SpaceX valued at just $780 billion by Morningstar, less than half its IPO target

SpaceX (SPAX.PVT) just got slapped with a bearish valuation ahead of its monster IPO coming up later this month. The report signals that one of the most anticipated offerings in years may be significantly overpriced, just as CEO Elon Musk tries to justify the valuation.
Morningstar initiated coverage of SpaceX with a fair-value estimate of just $780 billion, less than half the roughly $1.8 trillion valuation the company is targeting in its initial public offering.
Analyst Nicolas Owens’s discounted cash flow model valued SpaceX’s core launch and Starlink satellite businesses at about $611 billion in enterprise value, plus an additional $170 billion in “probability-weighted scenarios” for the company’s AI operations.
Translation: Don’t buy at the IPO price.
“We think the company has been significantly overvalued and investors will have opportunities to buy the stock at more attractive levels after the IPO,” Owens said.
Morningstar’s valuation rests on the strength of the company’s launch and connectivity businesses. SpaceX launched 83% of the mass sent to orbit from Earth in 2025 and reduced launch cost per by more than 95%, Owens noted.
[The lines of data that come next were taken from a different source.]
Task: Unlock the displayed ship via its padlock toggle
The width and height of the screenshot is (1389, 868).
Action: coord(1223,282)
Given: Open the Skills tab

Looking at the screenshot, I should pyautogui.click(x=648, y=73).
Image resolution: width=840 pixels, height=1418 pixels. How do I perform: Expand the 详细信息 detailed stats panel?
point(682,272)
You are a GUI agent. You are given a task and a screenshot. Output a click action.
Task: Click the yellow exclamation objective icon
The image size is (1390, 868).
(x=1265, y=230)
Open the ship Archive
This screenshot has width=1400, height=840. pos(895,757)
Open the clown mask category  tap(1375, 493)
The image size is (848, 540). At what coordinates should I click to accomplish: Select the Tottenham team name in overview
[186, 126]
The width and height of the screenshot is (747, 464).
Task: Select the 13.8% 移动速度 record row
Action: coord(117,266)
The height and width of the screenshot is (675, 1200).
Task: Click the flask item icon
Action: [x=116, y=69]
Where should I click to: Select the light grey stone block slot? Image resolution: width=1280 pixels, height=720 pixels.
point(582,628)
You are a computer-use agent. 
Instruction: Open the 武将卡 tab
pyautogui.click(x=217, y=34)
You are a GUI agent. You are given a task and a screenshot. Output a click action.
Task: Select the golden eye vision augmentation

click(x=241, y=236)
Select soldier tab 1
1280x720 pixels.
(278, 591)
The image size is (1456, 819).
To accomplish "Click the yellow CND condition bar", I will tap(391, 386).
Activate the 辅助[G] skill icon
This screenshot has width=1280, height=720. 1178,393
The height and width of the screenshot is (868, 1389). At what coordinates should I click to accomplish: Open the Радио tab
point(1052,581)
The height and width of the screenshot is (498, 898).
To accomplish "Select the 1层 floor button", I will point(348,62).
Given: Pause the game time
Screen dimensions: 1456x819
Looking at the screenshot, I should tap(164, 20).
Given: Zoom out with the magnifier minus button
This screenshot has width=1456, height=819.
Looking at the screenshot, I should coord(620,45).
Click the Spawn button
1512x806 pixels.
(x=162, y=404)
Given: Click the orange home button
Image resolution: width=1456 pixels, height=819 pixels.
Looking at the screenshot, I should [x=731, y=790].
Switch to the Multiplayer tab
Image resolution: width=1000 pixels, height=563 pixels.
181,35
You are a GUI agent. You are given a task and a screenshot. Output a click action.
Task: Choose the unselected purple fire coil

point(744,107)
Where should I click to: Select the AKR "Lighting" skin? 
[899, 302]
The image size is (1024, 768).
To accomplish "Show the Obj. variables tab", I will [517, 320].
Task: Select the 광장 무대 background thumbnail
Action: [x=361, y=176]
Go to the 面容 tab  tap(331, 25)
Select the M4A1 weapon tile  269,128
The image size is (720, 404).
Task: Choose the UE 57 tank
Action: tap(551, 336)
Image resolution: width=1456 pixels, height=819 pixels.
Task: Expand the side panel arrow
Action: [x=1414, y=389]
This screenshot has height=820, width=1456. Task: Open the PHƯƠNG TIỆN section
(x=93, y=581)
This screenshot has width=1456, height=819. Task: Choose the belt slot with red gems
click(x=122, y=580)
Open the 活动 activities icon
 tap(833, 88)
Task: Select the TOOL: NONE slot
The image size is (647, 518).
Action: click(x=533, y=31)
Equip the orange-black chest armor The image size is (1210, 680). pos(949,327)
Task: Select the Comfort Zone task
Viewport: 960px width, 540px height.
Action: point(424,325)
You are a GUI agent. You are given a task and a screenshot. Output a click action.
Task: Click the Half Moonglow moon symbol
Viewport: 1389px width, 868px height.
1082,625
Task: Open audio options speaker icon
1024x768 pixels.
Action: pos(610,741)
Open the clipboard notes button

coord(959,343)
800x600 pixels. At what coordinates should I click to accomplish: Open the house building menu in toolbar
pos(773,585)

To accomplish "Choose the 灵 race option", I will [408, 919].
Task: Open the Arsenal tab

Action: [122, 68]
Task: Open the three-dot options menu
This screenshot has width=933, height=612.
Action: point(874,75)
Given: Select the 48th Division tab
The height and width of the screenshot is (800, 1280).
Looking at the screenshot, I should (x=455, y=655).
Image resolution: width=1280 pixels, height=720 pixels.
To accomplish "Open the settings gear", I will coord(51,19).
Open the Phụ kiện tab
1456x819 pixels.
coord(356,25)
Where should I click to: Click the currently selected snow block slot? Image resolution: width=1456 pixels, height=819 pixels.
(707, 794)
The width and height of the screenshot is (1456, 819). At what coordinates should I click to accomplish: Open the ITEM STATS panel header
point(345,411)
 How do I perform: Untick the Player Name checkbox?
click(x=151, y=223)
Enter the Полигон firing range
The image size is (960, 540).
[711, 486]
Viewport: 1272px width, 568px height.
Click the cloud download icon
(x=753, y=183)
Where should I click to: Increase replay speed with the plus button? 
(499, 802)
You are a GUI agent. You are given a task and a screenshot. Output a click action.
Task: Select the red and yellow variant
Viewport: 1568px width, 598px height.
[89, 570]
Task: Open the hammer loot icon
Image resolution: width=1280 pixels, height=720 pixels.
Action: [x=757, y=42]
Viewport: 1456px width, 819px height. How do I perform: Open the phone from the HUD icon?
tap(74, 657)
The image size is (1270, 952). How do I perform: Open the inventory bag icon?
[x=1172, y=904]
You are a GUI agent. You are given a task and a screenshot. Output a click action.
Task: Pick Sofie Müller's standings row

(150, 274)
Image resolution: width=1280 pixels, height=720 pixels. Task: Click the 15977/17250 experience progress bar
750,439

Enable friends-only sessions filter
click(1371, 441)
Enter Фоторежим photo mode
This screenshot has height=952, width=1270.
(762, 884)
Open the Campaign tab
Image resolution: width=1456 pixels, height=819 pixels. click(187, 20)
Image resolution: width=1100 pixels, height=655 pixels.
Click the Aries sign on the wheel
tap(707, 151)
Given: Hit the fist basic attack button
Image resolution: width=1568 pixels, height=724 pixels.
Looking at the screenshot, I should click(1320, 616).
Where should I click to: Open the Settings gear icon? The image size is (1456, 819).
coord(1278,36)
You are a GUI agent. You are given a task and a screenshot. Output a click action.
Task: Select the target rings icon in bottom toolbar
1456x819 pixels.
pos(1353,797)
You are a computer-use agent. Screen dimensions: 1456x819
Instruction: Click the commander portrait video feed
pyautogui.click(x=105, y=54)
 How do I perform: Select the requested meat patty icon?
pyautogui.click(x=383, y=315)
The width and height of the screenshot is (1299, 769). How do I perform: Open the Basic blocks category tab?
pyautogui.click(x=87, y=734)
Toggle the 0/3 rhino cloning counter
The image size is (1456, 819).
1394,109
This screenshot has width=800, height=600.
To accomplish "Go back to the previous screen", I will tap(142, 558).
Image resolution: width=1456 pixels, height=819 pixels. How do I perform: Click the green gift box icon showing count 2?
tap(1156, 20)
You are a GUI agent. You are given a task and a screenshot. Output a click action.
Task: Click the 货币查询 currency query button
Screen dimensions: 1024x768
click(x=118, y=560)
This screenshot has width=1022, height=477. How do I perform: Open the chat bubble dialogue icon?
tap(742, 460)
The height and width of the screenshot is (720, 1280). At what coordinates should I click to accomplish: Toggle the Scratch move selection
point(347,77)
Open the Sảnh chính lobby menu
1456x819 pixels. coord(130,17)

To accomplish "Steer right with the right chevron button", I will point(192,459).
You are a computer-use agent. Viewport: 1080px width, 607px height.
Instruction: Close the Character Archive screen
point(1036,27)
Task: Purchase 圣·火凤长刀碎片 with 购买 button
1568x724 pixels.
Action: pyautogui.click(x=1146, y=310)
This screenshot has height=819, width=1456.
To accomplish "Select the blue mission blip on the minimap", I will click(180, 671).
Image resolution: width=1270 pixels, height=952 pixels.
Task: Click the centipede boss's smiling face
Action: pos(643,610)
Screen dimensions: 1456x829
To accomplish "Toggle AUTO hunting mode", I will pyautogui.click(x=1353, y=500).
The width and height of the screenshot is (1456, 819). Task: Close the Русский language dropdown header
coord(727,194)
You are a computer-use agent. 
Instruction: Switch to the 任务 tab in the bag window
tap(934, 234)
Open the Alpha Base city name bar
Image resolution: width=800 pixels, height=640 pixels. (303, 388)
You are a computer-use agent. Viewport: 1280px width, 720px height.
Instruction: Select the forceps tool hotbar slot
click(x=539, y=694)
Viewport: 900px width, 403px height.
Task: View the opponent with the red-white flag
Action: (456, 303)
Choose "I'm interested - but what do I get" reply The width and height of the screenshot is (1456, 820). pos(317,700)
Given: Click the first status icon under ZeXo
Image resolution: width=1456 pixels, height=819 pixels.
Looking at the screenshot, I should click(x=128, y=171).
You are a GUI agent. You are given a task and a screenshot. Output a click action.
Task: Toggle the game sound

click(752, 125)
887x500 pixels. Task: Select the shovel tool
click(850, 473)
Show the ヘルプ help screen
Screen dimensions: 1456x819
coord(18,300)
Starlink, described as the company’s main near-term cash engine, reported 50% revenue growth to $11.3 billion in 2025 and operating income exceeding $4.4 billion.
Morningstar assigned SpaceX a narrow economic moat, citing the cost advantages of its reusable rockets and the scale of its Starlink constellation, but said the recently acquired AI business drags the rating down because its prospects and initiatives — like orbital data centers — are too uncertain.
Morningstar modeled three scenarios for SpaceX’s plan to place data centers in space, ranging from a “moonshot” case, which it values at $1.3 trillion but gives only a 7% chance, to a “no go” case that it assigns a 43% probability and that would destroy more than $81 billion in value.
“We think the most likely path to a durable edge for xAI is through its space-based infrastructure, but we are uncertain about the scientific and economic feasibility of such a plan,” Owens wrote.
The analysts also flagged governance concerns, including Musk’s expected 85% voting control through a dual-class structure and the related-party nature of the xAI merger, which was not conducted at arm’s length.
According to the Morningstar analysts, SpaceX is preparing to offer around 3% of its shares to the public after a series of private rounds, including a $250 billion deal in early 2026 to acquire xAI, Musk’s AI lab, which gave SpaceX a valuation near $1.5 trillion.